=== Section Start ===

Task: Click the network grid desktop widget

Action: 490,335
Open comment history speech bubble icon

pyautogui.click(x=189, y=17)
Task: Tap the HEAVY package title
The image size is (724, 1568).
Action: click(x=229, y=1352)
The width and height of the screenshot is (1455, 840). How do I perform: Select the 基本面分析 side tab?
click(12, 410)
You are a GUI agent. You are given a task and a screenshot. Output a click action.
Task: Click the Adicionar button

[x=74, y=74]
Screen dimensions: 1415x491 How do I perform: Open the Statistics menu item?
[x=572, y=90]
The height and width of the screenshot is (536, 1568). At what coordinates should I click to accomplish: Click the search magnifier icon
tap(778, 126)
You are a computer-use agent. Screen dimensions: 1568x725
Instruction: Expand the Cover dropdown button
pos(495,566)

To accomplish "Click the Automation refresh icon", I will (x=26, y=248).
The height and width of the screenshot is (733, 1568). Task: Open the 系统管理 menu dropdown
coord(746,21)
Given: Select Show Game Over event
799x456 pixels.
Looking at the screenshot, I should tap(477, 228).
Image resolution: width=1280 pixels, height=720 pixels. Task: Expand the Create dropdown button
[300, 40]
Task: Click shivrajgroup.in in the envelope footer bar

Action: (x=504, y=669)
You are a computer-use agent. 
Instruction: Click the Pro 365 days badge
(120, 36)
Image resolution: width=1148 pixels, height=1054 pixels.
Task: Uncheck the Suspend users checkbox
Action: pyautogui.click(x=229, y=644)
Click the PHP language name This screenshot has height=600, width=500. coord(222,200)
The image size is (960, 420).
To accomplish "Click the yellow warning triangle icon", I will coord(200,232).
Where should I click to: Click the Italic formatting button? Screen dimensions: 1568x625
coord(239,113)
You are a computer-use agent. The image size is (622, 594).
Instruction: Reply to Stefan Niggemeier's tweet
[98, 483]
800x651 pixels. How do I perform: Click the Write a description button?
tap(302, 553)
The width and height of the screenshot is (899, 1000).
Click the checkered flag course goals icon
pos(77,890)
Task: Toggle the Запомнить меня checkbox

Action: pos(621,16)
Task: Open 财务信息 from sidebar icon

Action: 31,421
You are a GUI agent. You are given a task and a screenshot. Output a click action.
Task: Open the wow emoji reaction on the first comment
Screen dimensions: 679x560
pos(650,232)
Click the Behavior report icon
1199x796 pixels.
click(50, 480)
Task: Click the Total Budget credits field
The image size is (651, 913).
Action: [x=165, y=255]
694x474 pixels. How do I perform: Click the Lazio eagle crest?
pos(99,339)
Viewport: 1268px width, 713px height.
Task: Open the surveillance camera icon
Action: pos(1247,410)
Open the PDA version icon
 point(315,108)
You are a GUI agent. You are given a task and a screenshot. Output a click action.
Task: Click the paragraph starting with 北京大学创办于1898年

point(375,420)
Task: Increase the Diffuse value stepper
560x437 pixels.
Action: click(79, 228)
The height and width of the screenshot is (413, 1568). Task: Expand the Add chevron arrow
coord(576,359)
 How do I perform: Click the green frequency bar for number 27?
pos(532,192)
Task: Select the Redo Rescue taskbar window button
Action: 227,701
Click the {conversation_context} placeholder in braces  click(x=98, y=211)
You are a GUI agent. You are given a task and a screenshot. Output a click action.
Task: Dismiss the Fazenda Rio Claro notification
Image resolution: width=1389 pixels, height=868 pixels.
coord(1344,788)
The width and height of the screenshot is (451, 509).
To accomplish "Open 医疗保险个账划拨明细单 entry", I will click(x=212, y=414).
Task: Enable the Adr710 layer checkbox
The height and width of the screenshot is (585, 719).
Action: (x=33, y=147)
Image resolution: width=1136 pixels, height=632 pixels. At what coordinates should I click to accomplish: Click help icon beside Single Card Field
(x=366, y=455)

=== Section End ===

[ABOUT THIS TASK] Begin with the line containing "placeholder in braces" and repeat each line exactly until the records above end.

[RESPONSE BELOW]
Click the {conversation_context} placeholder in braces  click(x=98, y=211)
You are a GUI agent. You are given a task and a screenshot. Output a click action.
Task: Dismiss the Fazenda Rio Claro notification
Image resolution: width=1389 pixels, height=868 pixels.
coord(1344,788)
The width and height of the screenshot is (451, 509).
To accomplish "Open 医疗保险个账划拨明细单 entry", I will click(x=212, y=414).
Task: Enable the Adr710 layer checkbox
The height and width of the screenshot is (585, 719).
Action: (x=33, y=147)
Image resolution: width=1136 pixels, height=632 pixels. At what coordinates should I click to accomplish: Click help icon beside Single Card Field
(x=366, y=455)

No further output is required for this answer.